RECORD SET: Begin

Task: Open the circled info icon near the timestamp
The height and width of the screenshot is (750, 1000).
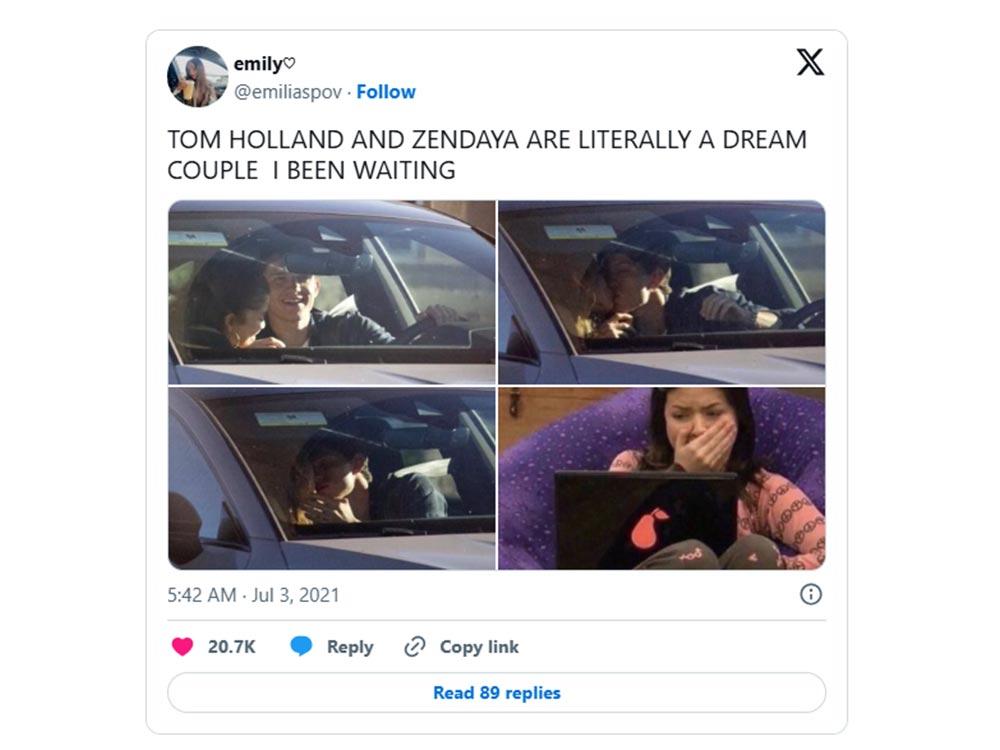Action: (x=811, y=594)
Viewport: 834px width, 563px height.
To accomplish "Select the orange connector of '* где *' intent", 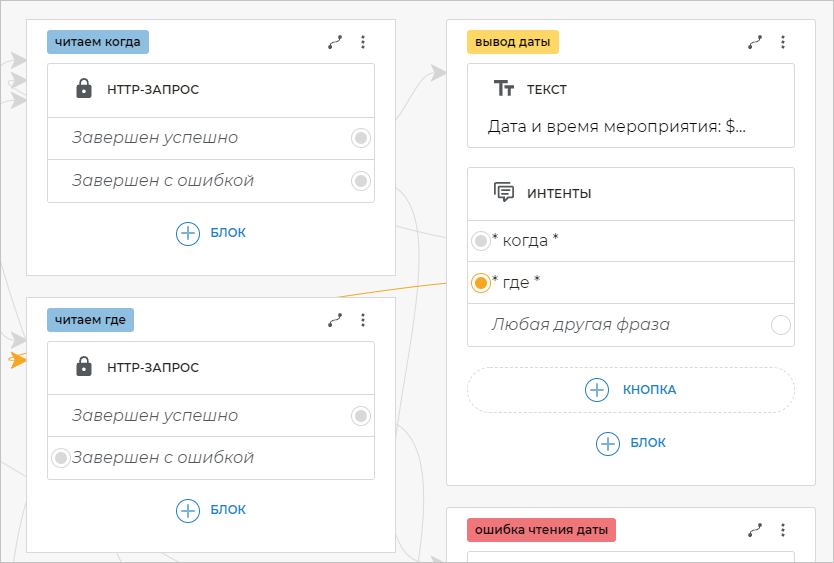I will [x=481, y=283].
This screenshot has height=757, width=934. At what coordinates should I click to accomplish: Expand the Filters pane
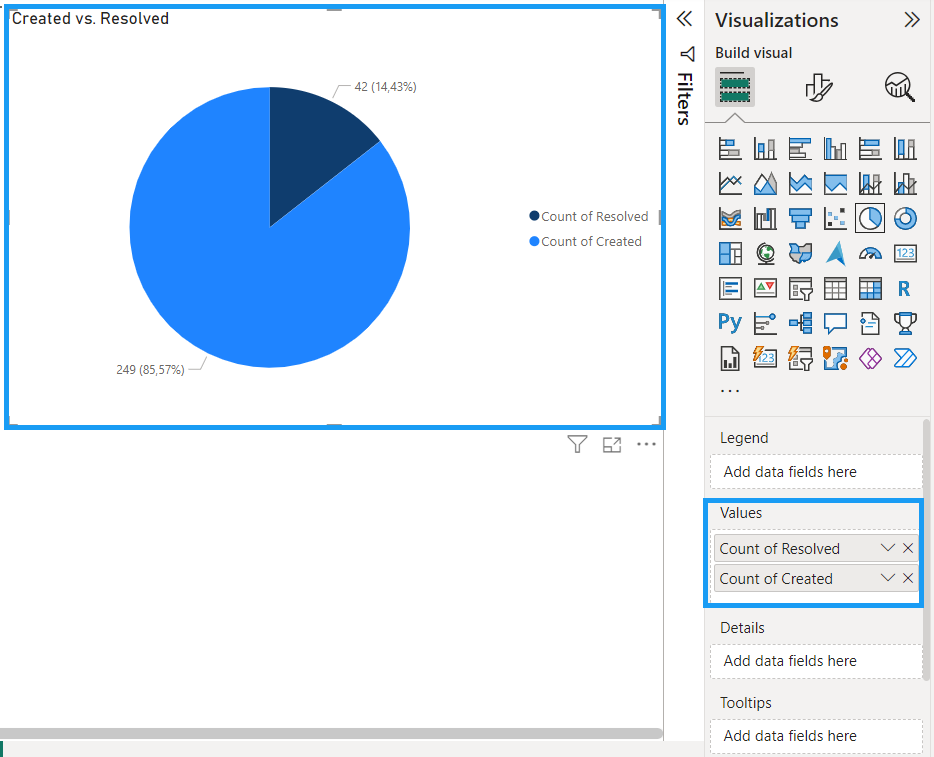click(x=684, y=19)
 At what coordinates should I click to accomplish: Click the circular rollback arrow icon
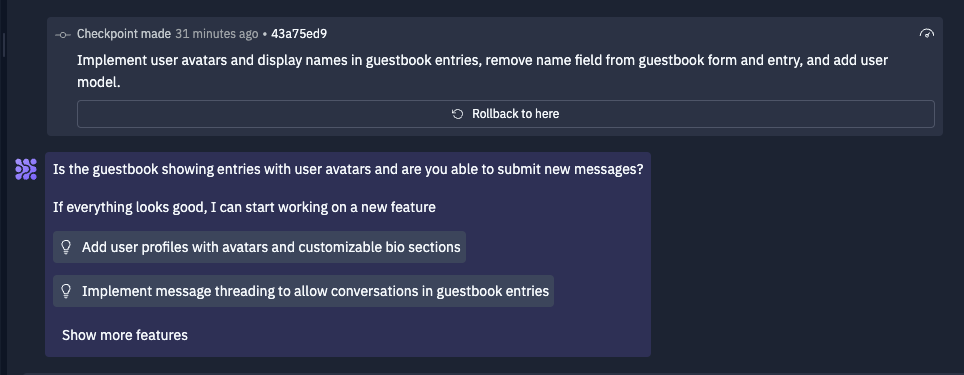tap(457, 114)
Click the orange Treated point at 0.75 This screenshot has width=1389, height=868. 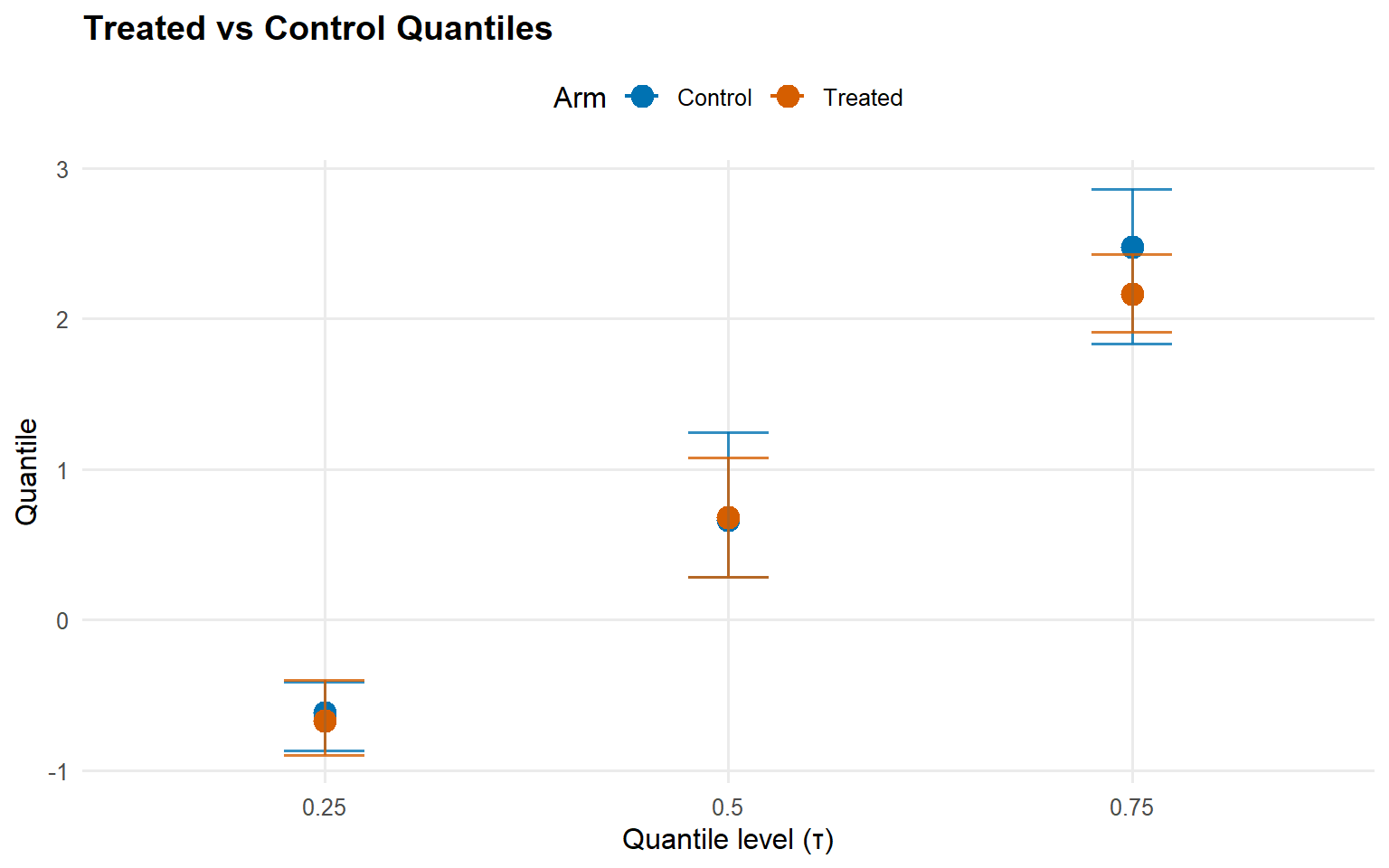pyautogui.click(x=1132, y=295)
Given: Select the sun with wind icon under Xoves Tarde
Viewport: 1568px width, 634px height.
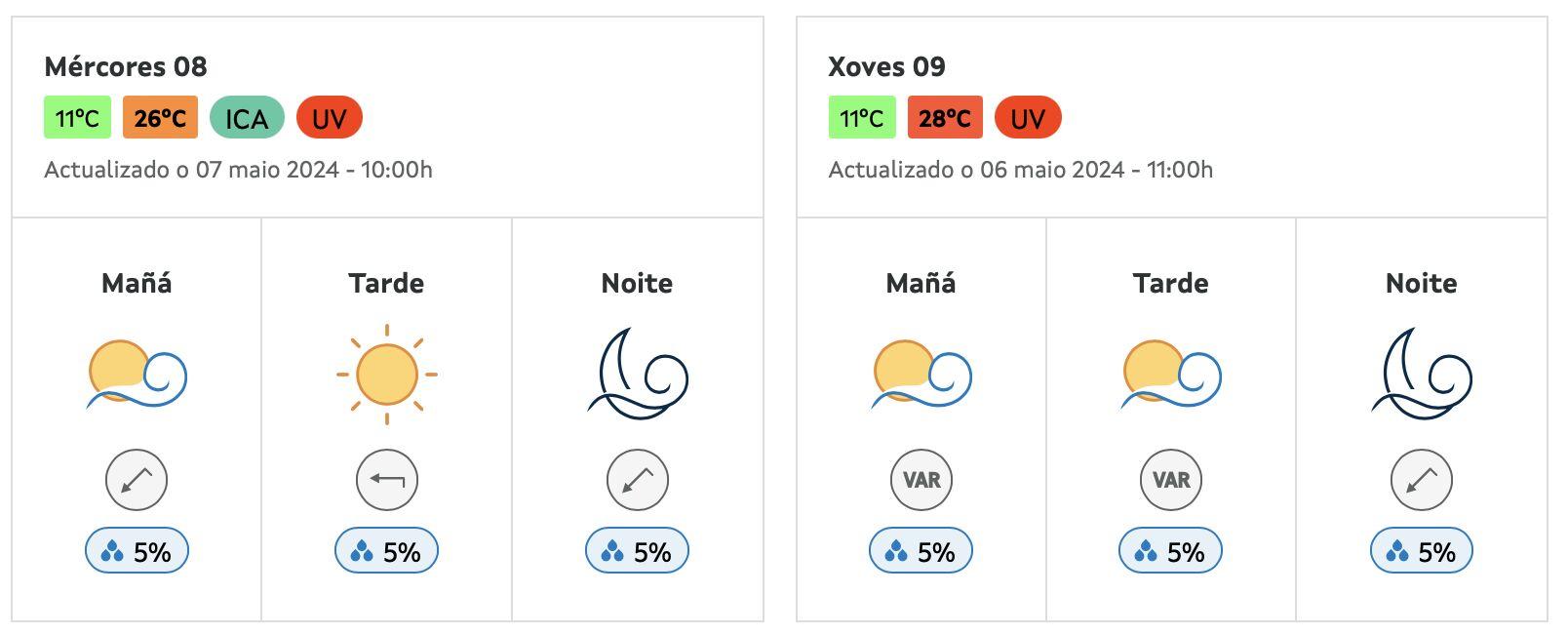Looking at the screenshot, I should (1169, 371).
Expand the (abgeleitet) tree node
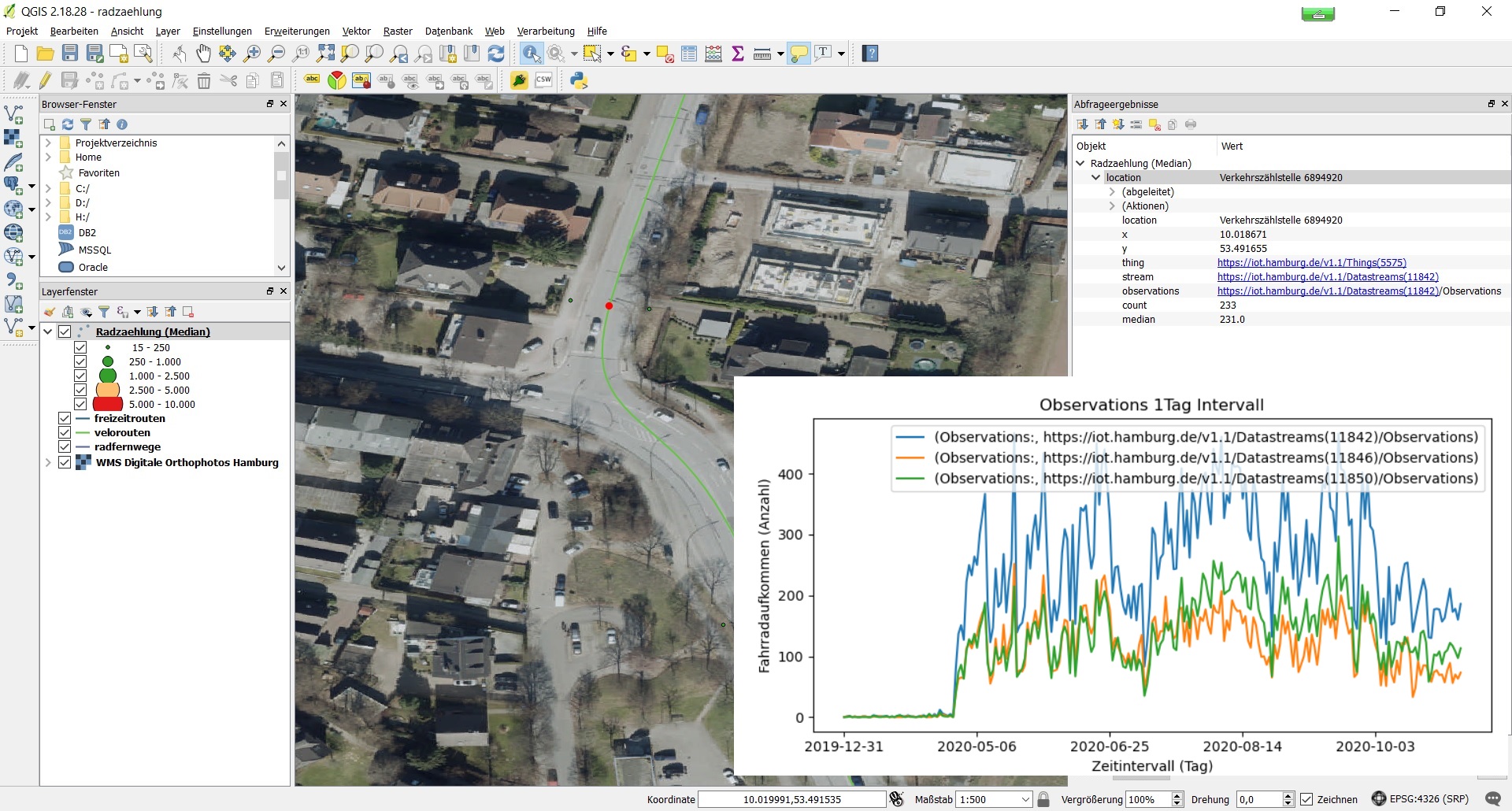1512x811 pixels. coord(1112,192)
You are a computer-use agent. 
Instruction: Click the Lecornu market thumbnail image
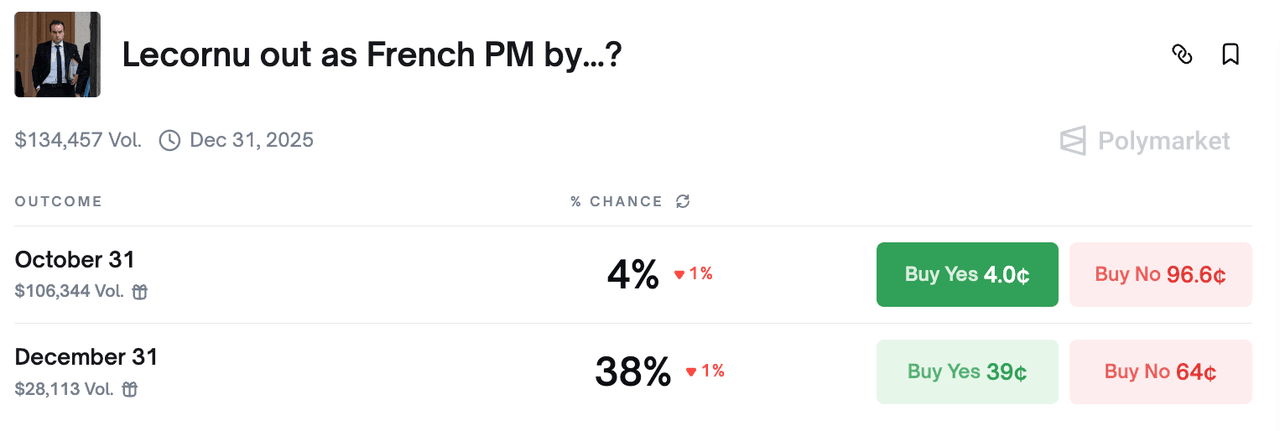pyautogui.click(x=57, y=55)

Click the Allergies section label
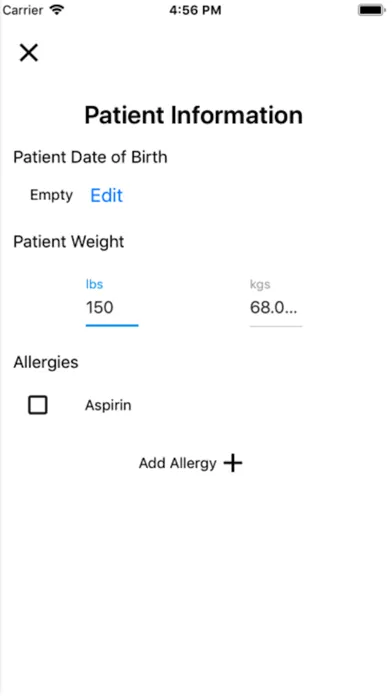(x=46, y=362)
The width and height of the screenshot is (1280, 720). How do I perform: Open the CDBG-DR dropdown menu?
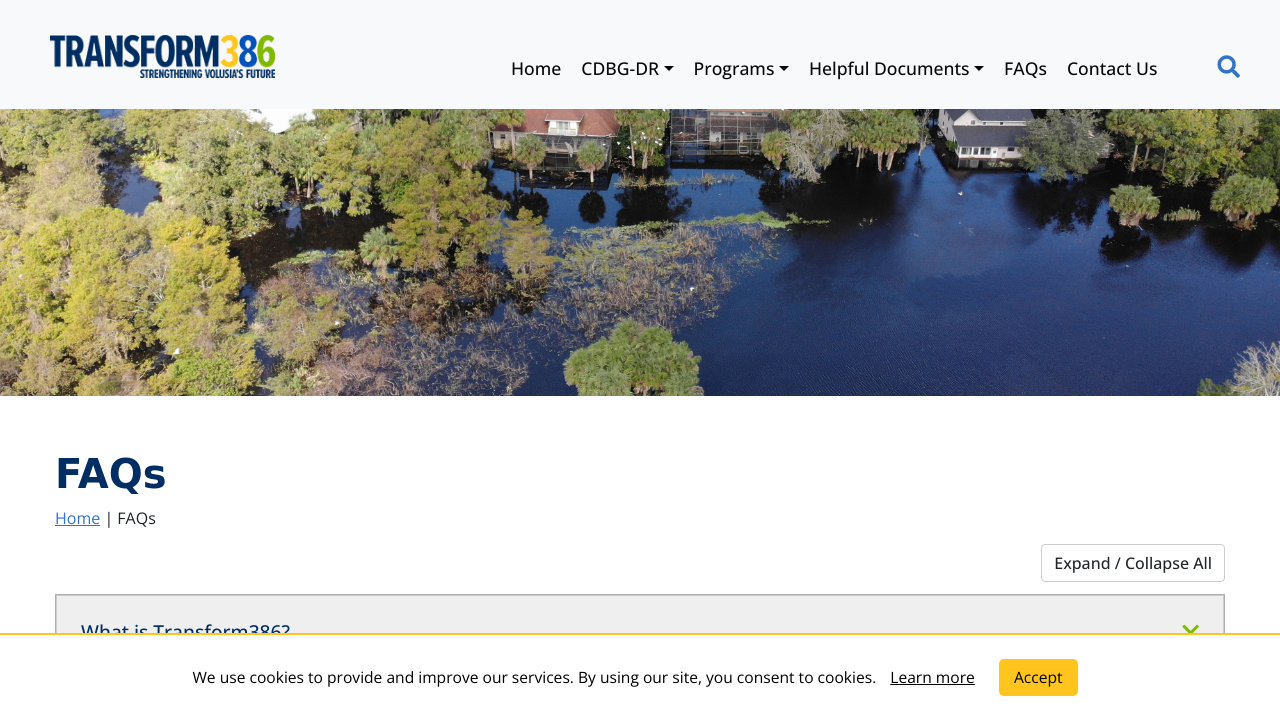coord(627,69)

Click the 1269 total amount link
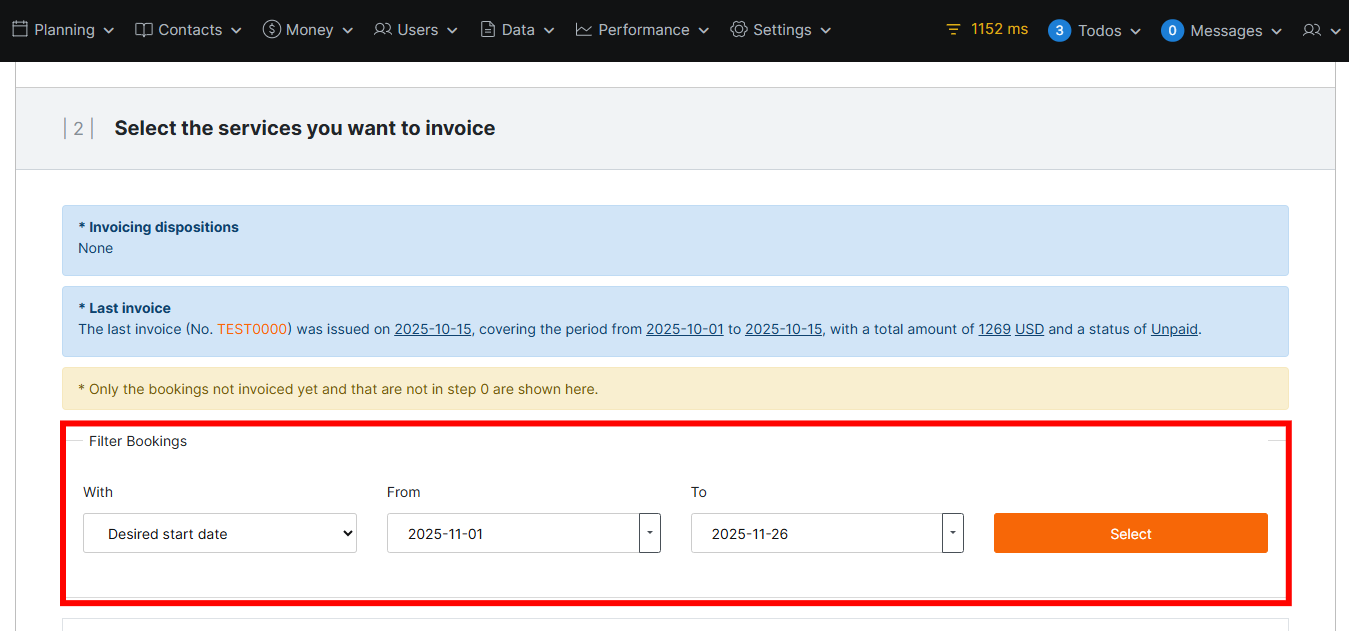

RECORD SET: End

# THE TASK
Would you give again exactly the lines from the line containing "Click the Allergies section label" through the end of the listing, both ends included, without any pictures?

# ANSWER TO THE PROBLEM
Click the Allergies section label
(x=46, y=362)
The width and height of the screenshot is (1280, 720). How do I perform: Open the CDBG-DR dropdown menu?
coord(627,69)

Click the 1269 total amount link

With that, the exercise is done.